Search code examples
rxmlurlxml-parsingextract

Error in the code while trying to read from URL using XML, xmlParse


I have to read the below link and answer the below question after the code http://www.ggobi.org/book/data/australian-crabs.xml

      library(XML)
crabs <- xmlParse('http://www.ggobi.org/book/data/australian-crabs.xml')
root <- xmlRoot(crabs)
xmlName(root)
varInfo <- root[[1]][[2]]
varInfo

as.vector(unlist(xmlApply(varInfo, xmlAttrs)))
     

The question is How many total number of records are does records have? Extract the text value for record 11.

**my answer is **

library(XML)

# download the xml data and save it in a file
url <- "http://www.ggobi.org/book/data/australian-crabs.xml"
download.file(url, destfile = "australian-crabs.xml")

# parse the xml data
xml_data <- xmlParse("australian-crabs.xml")

# extract the data from the xml
datPath <- "//record"
datValue <- xpathApply(xml_data, datPath, xmlValue)

# find the total number of records
num_records <- length(datValue)
cat("Total number of records:", num_records, "\n")

# extract the text value for record 11
record11 <- xmlParse(datValue[11])
text_value <- xmlValue(getNodeSet(record11, ".//text")[[1]])
cat("Text value for record 11:", text_value, "\n")

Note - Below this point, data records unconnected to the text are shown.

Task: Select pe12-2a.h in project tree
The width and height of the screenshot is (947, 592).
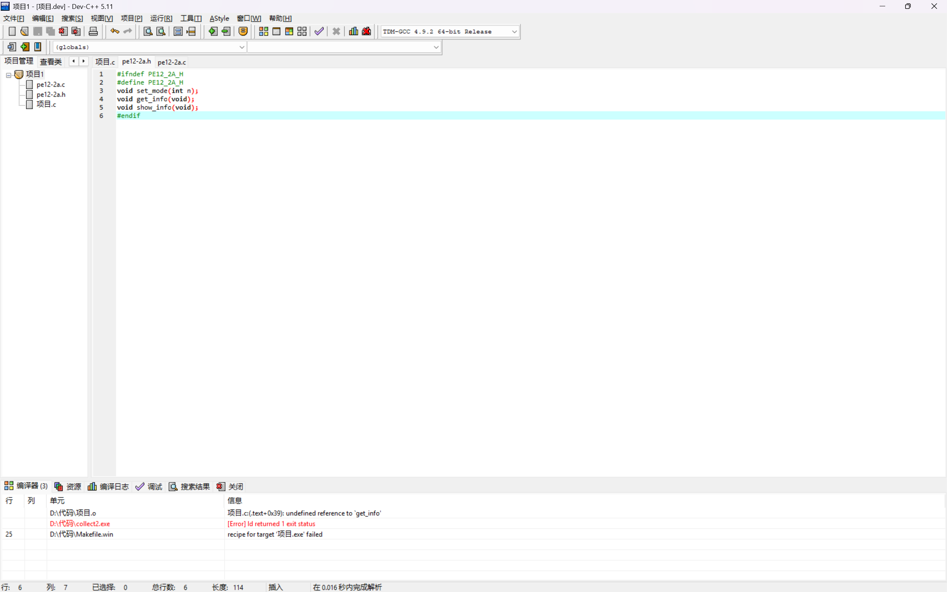Action: pos(51,94)
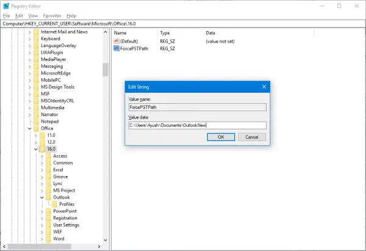Select the Profiles subfolder icon

54,204
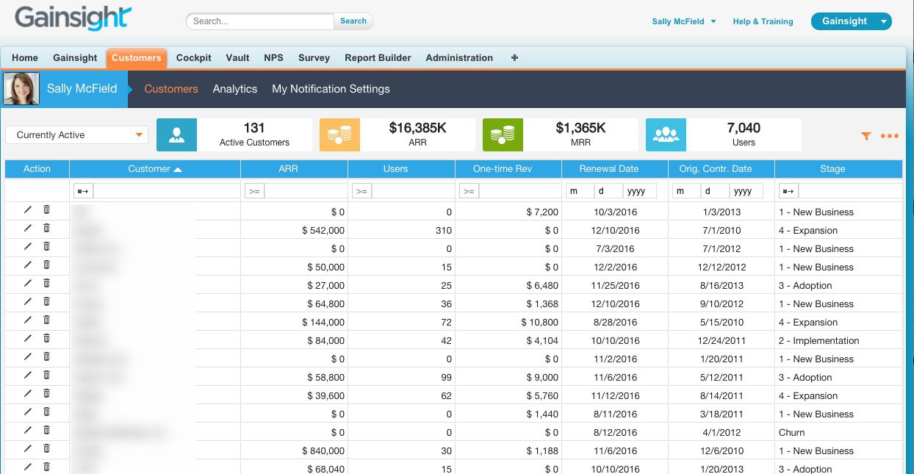Toggle the ARR filter >= operator

(x=254, y=191)
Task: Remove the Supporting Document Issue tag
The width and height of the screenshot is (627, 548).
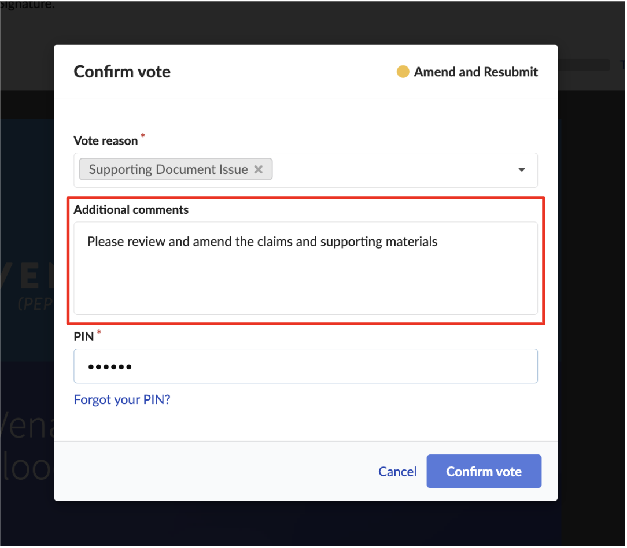Action: (259, 169)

but I have the below error

trying URL 'http://www.ggobi.org/book/data/australian-crabs.xml'
Content type 'application/xml' length 20212 bytes (19 KB)
==================================================
downloaded 19 KB

Total number of records: 208 
Error in file.exists(file) : invalid 'file' argument

I need to solve this error


Solution

  • You already extracted the values of the records when you ran

    datValue <- xpathApply(xml_data, datPath, xmlValue)
    

    so datValue does not contain xml, just the values. You need to use

    text_value <- datValue[[11]]